▶ [Work order]: In the copy, keep every line below as it is and leave out the pictures.

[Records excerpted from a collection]
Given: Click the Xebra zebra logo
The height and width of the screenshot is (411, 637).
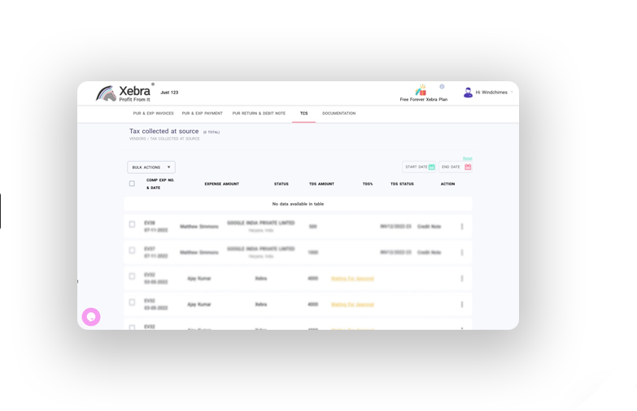Looking at the screenshot, I should point(107,93).
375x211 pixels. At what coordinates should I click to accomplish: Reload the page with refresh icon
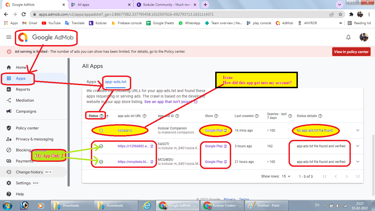point(24,14)
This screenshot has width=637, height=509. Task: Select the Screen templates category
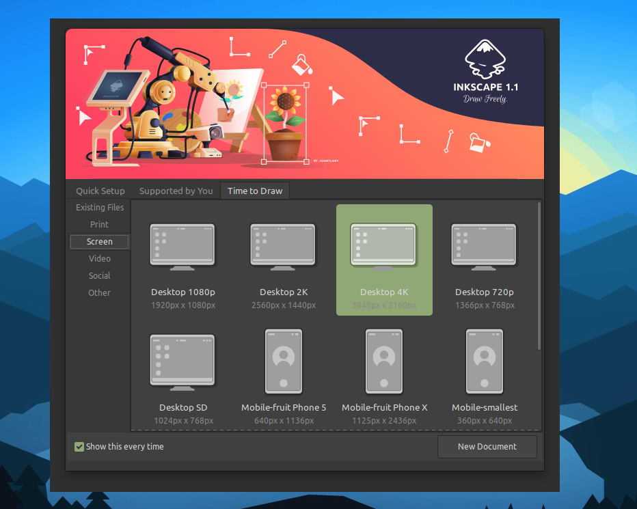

▶ [Exercise result]:
Given: Click the Xebra zebra logo
The height and width of the screenshot is (411, 637).
Looking at the screenshot, I should point(107,93).
375x211 pixels. At what coordinates should I click to accomplish: Reload the page with refresh icon
point(24,14)
This screenshot has width=637, height=509. Task: Select the Screen templates category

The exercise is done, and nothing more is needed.